Há um tempo entre a pergunta e a resposta que parece conter toda uma vida. Maria Rosa Braga Nunes, 48 anos, vira o rosto, olha para a parede. A voz quase não sai. A pergunta: o que ela gostaria de ter feito na vida. A resposta: ‘queria muita coisa boa, mas não deu’. Maria Rosa tem câncer de mama. Um mal que já lhe atacou fígado e pulmão. O tratamento é feito em casa, com a ajuda de uma equipe de saúde. É longe das enfermarias e quartos impessoais de um hospital, rodeada pela família, que a ex-doméstica enfrenta uma doença que lhe subtraiu um seio, mas não arrancou dela a serenidade e o sorriso.
Desde o dia 15 de junho de 2011, Maria Rosa está sob os cuidados da Clínica de Cuidados Paliativos e Dor (CCPO) do Hospital Ophir Loyola. Em vez de medicações invasivas, uma atenção mais próxima por parte de uma equipe constituída por um médico, uma psicóloga, uma assistente social e uma enfermeira.
“A ideia é estabelecer as condições necessárias à assistência em cuidados paliativos para o câncer, promover o controle da dor e demais sintomas, proporcionar o acompanhamento e intervenção psicológica, social e espiritual, assim como fornecer um sistema de suporte afetivo ou familiar”, diz o médico Sâmio Pimentel, um dos autores do livro “Tempo de Amor - a essência da vida na proximidade da morte”, que aborda a difícil fronteira entre o limite das possibilidades da medicina diante da finitude da vida.
É algo ainda visto com certa desconfiança entre alguns profissionais. Acostumados a curar, a lidar com a vida, médicos às vezes tem dificuldade em aceitar que em determinados momentos não há mais nada a fazer terapeuticamente. A cura não é mais possível, mas amenizar a dor e dar qualidade de vida ao paciente sim. É aí que entra o cuidado paliativo. “Essas pessoas que estão fora da possibilidade terapêuticas atuais precisam de um atendimento diferenciado”, diz a médica Roberta Costa, que chefia a Clínica.

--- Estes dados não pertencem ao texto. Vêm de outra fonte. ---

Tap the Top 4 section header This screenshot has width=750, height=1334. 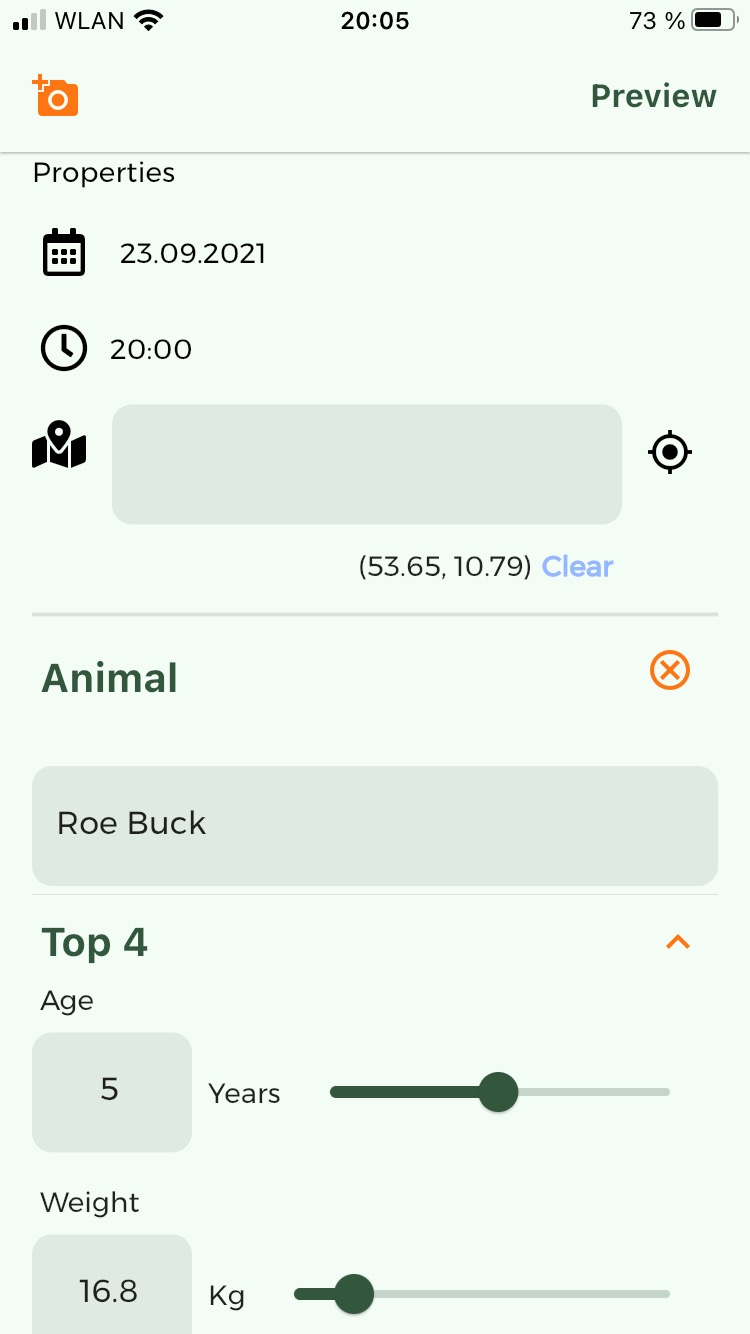pyautogui.click(x=95, y=943)
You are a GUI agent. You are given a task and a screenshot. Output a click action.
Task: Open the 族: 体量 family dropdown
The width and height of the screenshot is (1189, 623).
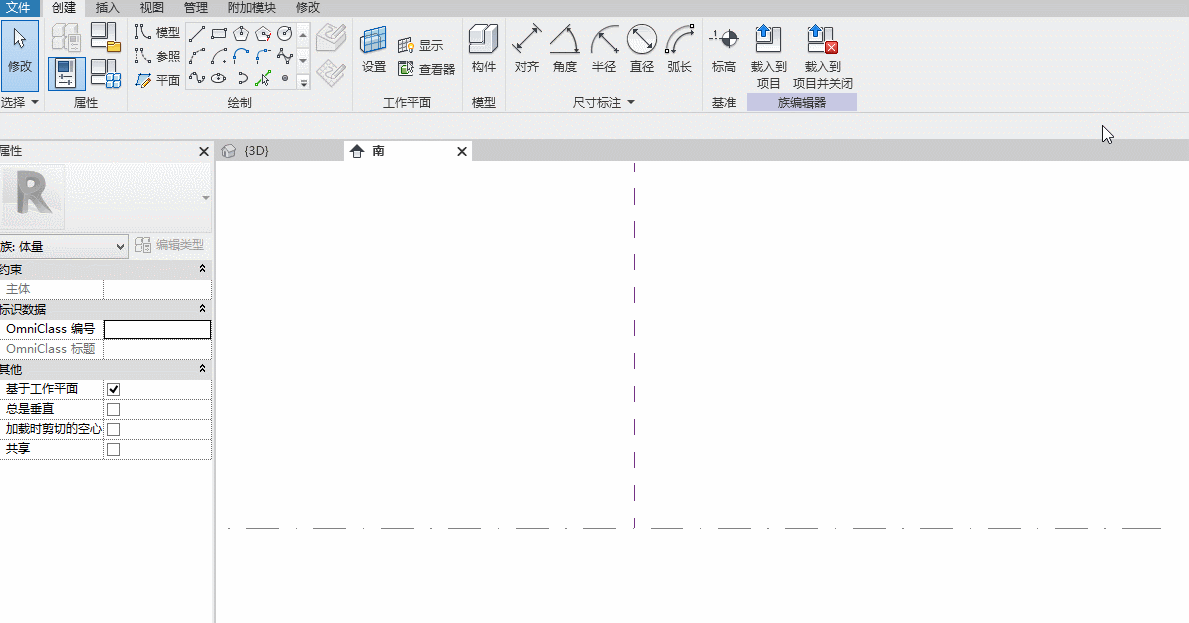64,246
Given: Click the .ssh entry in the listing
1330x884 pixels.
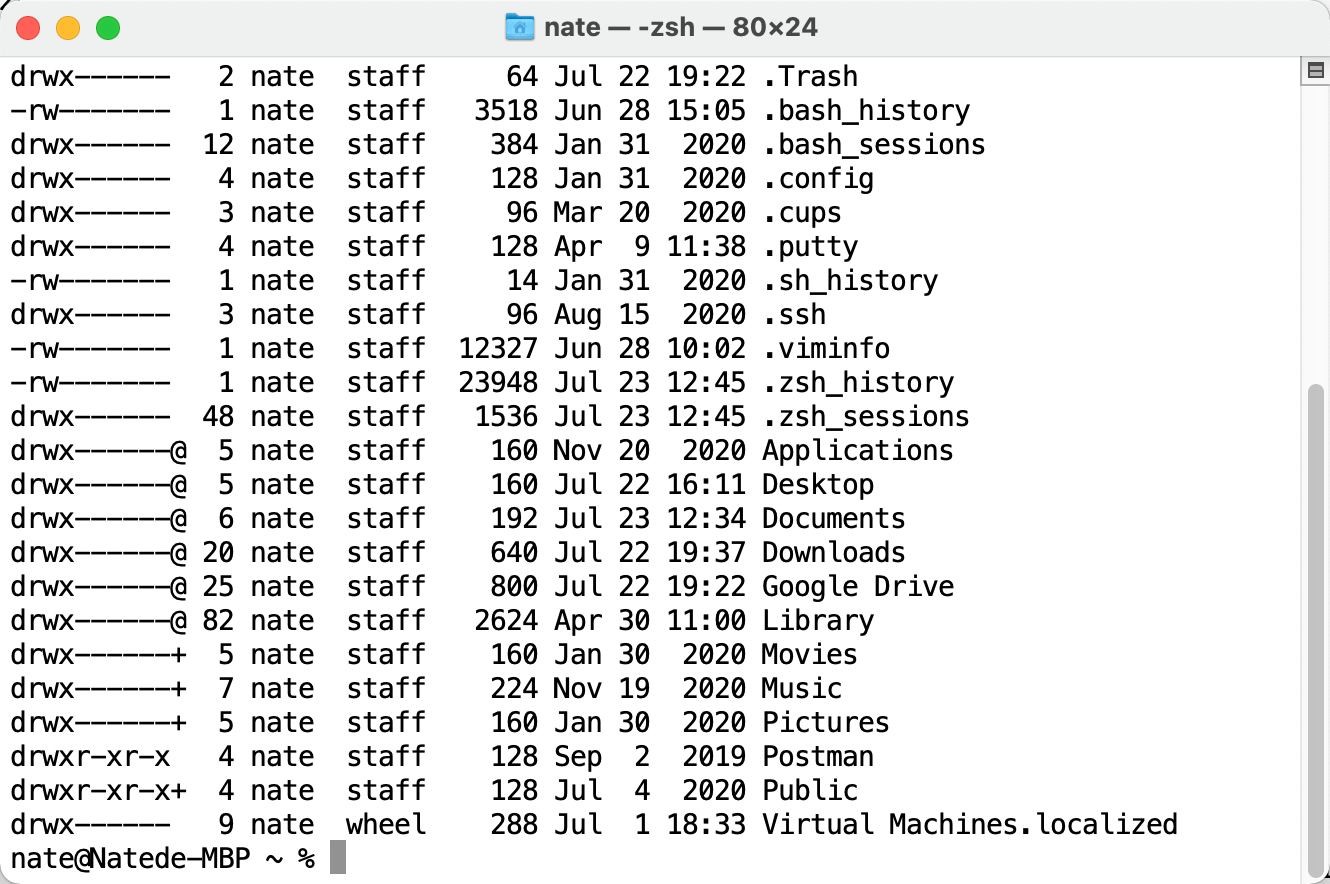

A assistência integral é garantida por uma equipe multidisciplinar constituída de médicos, enfermeiros, assistentes sociais e psicólogas com apoio de nutricionistas, farmacêuticos e terapeutas ocupacionais e todo um suporte de procedimentos hospitalares especializados.
Atualmente cerca de 90 pacientes receberam e recebem esse tipo de assistência na clínica. No Serviço de Atendimento Domiciliar (SAD) até o mês de setembro foram atendidos 187 pacientes. No SAD são atendidos diariamente três pacientes e mensalmente em torno de 60 pacientes. “A visita em domicílio traz mais comodidade. É uma extensão do atendimento ambulatorial. A maioria dos pacientes está acamada, com a resistência baixa e dificuldade de locomoção como lesões no osso ou no pulmão”, diz Roberta Costa.
Maria Rosa recebe a equipe numa manhã de quinta-feira. Mora numa casa de madeira no bairro do Barreiro. Por todos os lados há imagens e cartazes de Nossa Senhora de Nazaré. Por conta da doença, acumula líquidos no abdome, que incha toda a barriga. A paracentese, o procedimento de retirada desse líquido, dura quase uma hora e enche três vezes uma bacia de quatro litros. Durante esse tempo, Rosa conversa com Pimentel e com o restante da equipe, a psicóloga Karen Santos, a enfermeira Gisele Silva e a assistente social Ana Lídia Sardinha.
A primeira visita da equipe foi no dia 22 de junho. “É sempre um momento de acolhimento, de contatos iniciais na casa do paciente”, diz a psicóloga.